Le mille bollicine… -Champagne sì o no?

«Assolutamente champagne sì. Ci sono delle occasioni che hanno bisogno di bollicine. Le bollicine per me significano festa, un momento di gioia da trascorrere con persone speciali. Altra questione le bollicine durante i pasti: in questo frangente prediligo, senza alcun dubbio, i vini fermi. A mio parere, il frizzante non si abbina molto bene con il cibo ma va apprezzato separatamente».

Chi dice vino dice donna?

«Il binomio donna-vino ha avuto un ruolo importantissimo per il rilancio dell’immagine del vino. Prima esclusivo settore riservato agli uomini, il vino ha ormai assunto un’immagine seducente e affascinante grazie alla figura femminile ma, soprattutto, alla capacità imprenditoriale e commerciale che la donna ha mostrato di avere. Credo che proprio il settore del vino si sia dimostrato uno dei più congeniali all’attitudine femminile:  seducente, inebriante e frizzante sono aggettivi che li descrivono entrambi! Sempre più spesso e con maggiore successo i settori commerciali e manageriali sono diretti da donne, lavoratrici instancabili e lungimiranti».

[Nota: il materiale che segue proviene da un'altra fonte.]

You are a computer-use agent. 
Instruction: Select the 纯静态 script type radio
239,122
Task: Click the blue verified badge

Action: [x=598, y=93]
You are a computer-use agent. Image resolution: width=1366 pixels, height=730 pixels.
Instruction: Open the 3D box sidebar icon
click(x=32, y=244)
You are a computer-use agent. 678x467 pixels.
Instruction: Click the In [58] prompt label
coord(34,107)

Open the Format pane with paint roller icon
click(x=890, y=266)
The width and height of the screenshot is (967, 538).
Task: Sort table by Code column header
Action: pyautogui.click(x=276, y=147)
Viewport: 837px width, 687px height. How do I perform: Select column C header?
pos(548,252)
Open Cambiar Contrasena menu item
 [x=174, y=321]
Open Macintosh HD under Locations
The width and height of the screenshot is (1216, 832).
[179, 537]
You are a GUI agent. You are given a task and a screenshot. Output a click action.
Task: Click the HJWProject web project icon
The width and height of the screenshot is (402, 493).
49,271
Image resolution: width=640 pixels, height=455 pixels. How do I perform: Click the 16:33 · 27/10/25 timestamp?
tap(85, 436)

Via con il vino -il suo viaggio più bello tra le vigne

«Questa domanda mi piace particolarmente. Credo, infatti, che l’impegno maggiore che si debba fare, in tema di comunicazione,  sia quello di trasmettere, con la bottiglia, la “storia” del vino. Perché dentro una bottiglia non c’è solo qualcosa da bere ma anche un percorso, una storia, un viaggio attraverso il quale mi piacerebbe condurre il visitatore, quasi prendendolo per mano, iniziando proprio dalla vigna, amata e curata da persone competenti e consapevoli. In questo viaggio del vino si avrà modo di conoscere le  facce di tutti coloro che al vino dedicano il loro impegno : l’agricoltore, l’operaio, l’enologo il bottaio… e tanti altri, uomini e donne che , tutti insieme fanno e “sono ” il vino. E’ questo il mio viaggio ideale , il mio proposito è di condividerlo  lasciando il ricordo e suscitando la curiosità di percorrere ulteriori tappe di questo magico percorso».